By Golf Channel DigitalSeptember 24, 2018, 12:00 pm

After months of anticipation, the Ryder Cup is finally here. And while the United States is favored to take home the trophy in Europe for the first time in 25 years, Golf Channel analyst Brandel Chamblee believes it's not quite that simple.

Appearing on a recent edition of the Golf Channel podcast, Chamblee laid out his reasoning for why Europe, not the U.S., deserves to be favored heading into this week's matches outside Paris. Chief among his arguments is that unlike other recent Ryder Cup venues, Le Golf National will put a premium on driving - an area where the Americans are sorely lacking.
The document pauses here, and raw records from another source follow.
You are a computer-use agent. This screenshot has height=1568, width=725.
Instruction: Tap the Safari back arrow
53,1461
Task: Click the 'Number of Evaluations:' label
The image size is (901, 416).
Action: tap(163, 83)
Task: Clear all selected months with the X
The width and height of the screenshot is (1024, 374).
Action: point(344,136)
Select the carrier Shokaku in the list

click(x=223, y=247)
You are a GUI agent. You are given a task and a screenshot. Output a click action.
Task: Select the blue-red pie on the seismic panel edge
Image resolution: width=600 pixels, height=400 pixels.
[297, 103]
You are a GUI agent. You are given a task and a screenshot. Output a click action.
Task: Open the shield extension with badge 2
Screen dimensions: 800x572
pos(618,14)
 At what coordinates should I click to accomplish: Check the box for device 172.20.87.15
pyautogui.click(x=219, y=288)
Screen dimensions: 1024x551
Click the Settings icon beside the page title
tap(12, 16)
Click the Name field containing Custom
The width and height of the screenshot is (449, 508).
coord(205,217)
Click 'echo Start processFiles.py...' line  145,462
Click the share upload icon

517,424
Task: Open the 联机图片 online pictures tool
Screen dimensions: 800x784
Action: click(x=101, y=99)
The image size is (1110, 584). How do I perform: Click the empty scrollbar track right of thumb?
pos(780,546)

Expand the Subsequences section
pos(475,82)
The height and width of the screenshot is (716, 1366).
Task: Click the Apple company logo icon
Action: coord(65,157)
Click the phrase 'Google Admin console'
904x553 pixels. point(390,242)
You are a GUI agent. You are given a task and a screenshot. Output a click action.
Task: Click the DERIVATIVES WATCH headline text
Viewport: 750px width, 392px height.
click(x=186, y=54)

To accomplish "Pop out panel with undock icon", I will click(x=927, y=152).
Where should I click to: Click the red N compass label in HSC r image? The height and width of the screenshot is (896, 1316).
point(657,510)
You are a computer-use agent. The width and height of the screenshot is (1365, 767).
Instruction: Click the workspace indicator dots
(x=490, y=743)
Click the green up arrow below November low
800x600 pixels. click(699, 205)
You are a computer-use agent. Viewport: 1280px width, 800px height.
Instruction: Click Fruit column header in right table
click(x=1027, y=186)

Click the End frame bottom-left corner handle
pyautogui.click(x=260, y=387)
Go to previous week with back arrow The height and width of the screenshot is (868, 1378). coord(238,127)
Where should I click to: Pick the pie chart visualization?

Chamblee also discusses his recent column about how Jim Furyk will need to handle two notable captain's picks in Tiger Woods and Phil Mickelson. Seen as two of the best American players of all time, Woods and Mickelson have gone an eye-popping 1-6 in Ryder Cups when they've both been on the team, winning only in 1999 by the thinnest of margins and enduring an embarrassing defeat in 2004 when paired together early in the week.

Other topics include Chamblee's expectations for how the U.S. pairings might shake out, which European rookie is poised for a breakout performance and why the foursome sessions will be critical to any chances the Americans have to retain the trophy abroad.

Chamblee also takes time to discuss the continued success of Woods, who is coming off a breakthrough victory at the Tour Championship and who, in the eyes of Chamblee, was poised to be the Americans' most valuable player even before the final putt dropped at East Lake.